You take the role of David Miller, who grudgingly accepts a job in space with the promise of a substantial monetary reward at the end of the 5-years contract, which would allow him to clear the financial debt he’s in. David is expected to work as a system administrator on a refueling station linked to Titan, one of Saturn’s moons. Upon arrival though, he finds the station completely devoid of people, and several of the systems disconnected from the network.
While Titan Station isn’t a horror game, the empty corridors undeniably generate an eerie atmosphere. As David starts exploring the station, guided through a walkie-talkie by someone called Jack who gives him specific indications about how to reconnect the computers to the network, he stumbles upon some suspicious message exchanges between the team members, which according to Jack are currently not present on the station because of work. Even though Jack assures him that there’s nothing to be worried about, David starts having real doubts about what actually happened on the station to make people disappear all of a sudden, and whether Jack is hiding something. From there on, the plot deepens with every piece of message or every note left behind by the crew that David discovers while trying to complete the tasks given by Jack.
The storytelling is great and the game has an interesting way of completely sucking you into its mysterious plot, keeping you hooked on from the beginning until the end, always making you wonder who to trust, what is real and what is not. Without spoiling the story any further, I can only say that it has several layers, and as soon as you think you understand what actually happened on the station, a brand new layer surfaces, turning everything you had believed so far upside down. It’s a game that will make you always question what you know, or even who David actually is and will certainly make you rethink its story even after its very end.

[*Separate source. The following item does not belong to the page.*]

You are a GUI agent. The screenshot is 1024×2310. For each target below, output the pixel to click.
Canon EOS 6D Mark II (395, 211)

Titan Station is a narrative-driven game, and the dialogues (all having very good voice-overs) between David and the other characters that he interacts with through walkie-talkies usually have multiple choices. Unfortunately, these do not have any impact on the story: even if you choose to lie or to be honest, the outcome will be the same, but you’ll get to see different replies from that character. The game is very linear and the progress is guided step by step through objectives that are always visible on the top left of the screen. There’s no way to fail if you pick one choice or another, and the 12 achievements that the game has are also non-missable (all of them are story-related).

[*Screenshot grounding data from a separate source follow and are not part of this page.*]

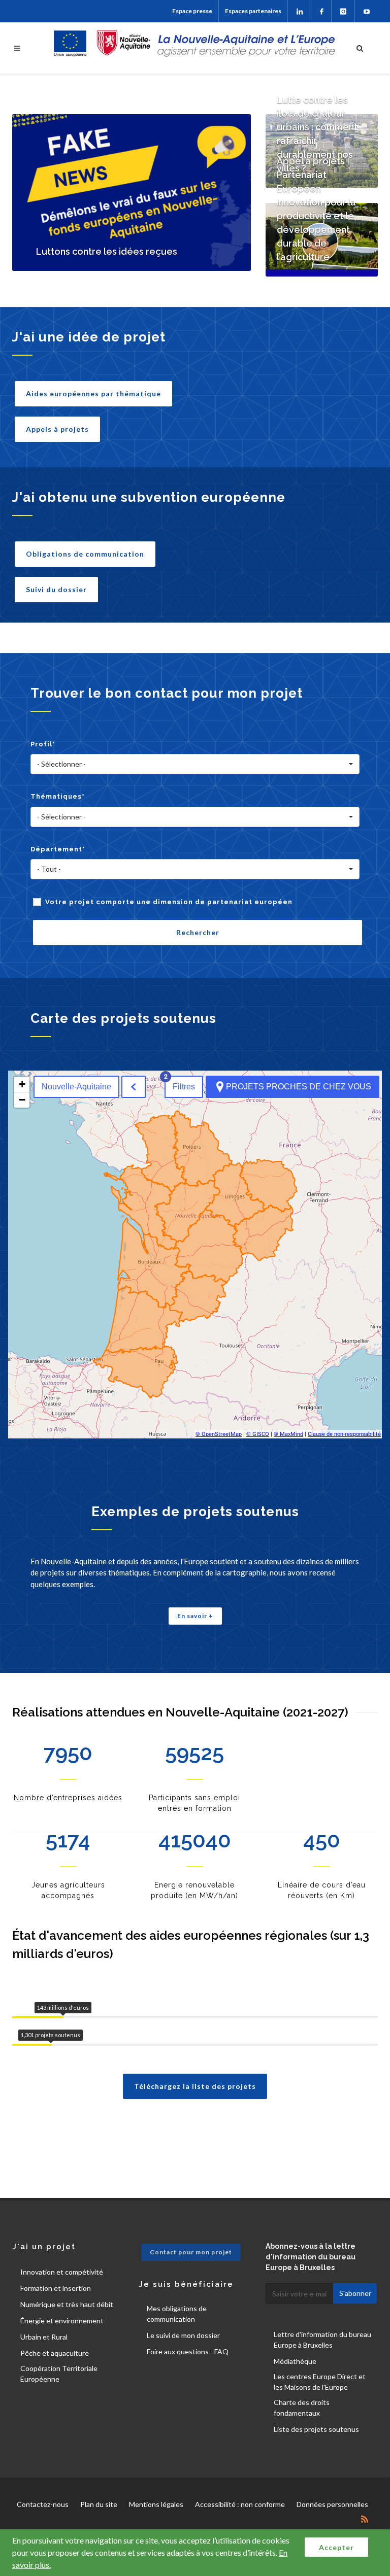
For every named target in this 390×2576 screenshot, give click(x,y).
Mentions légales (156, 2504)
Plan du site (98, 2504)
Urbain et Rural (44, 2336)
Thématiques (57, 796)
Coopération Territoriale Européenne (59, 2373)
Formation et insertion (55, 2288)
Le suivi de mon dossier (183, 2335)
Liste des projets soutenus (316, 2429)
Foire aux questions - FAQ (188, 2351)
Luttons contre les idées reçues (106, 251)
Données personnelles (332, 2504)
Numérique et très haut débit (66, 2304)
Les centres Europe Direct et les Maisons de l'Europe (320, 2381)
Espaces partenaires (253, 11)
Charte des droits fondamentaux (302, 2407)
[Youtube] (366, 11)
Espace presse (192, 11)
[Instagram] (343, 11)
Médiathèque (295, 2361)
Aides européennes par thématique (93, 393)
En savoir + (195, 1616)
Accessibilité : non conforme (240, 2504)
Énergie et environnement (62, 2320)
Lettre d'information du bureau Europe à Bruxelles (322, 2339)
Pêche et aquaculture (54, 2353)
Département (57, 849)
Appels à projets (57, 429)
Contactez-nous (43, 2504)
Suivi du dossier (56, 589)
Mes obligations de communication (177, 2313)
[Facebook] (321, 11)
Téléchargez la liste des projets (195, 2086)
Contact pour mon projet (191, 2252)
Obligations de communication (85, 553)
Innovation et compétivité (61, 2272)
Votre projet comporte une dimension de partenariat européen (168, 902)
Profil (42, 744)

The puzzles will either make you find a certain note that contains a password to unlock a terminal, or will have to create block connections between tiles of the same color. From the latter category, the earlier puzzles are pretty easy and straightforward, but the ones in the second part of the game will also require a basic knowledge of color theory, since they will have you build the block sequences so that certain color combinations are reached. None of these puzzles are too complicated though, and they can usually be solved in a matter of seconds / couple of minutes.

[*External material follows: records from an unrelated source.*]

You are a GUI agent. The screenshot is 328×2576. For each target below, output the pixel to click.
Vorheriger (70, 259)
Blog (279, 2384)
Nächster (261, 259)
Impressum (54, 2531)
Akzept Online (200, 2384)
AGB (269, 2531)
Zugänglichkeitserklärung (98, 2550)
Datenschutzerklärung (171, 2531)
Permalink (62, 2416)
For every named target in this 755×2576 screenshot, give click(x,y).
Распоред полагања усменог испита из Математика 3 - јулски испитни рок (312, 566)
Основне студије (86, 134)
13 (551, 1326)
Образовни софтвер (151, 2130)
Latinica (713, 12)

Titan Station’s strength lies in its captivating storytelling, the relaxed and fun gameplay and the beautiful visual style. It’s not a horror game, but it does imbue you with a strong spooky feeling (it does have 1-2 potential jump scares, but they’re very mild) and some aspects of the plot remain mysterious even after the 3h-5h that the game lasts. In my book, it’s a much better walking simulator than most of the ones I’ve tried on Steam so far, one I greatly enjoyed experiencing.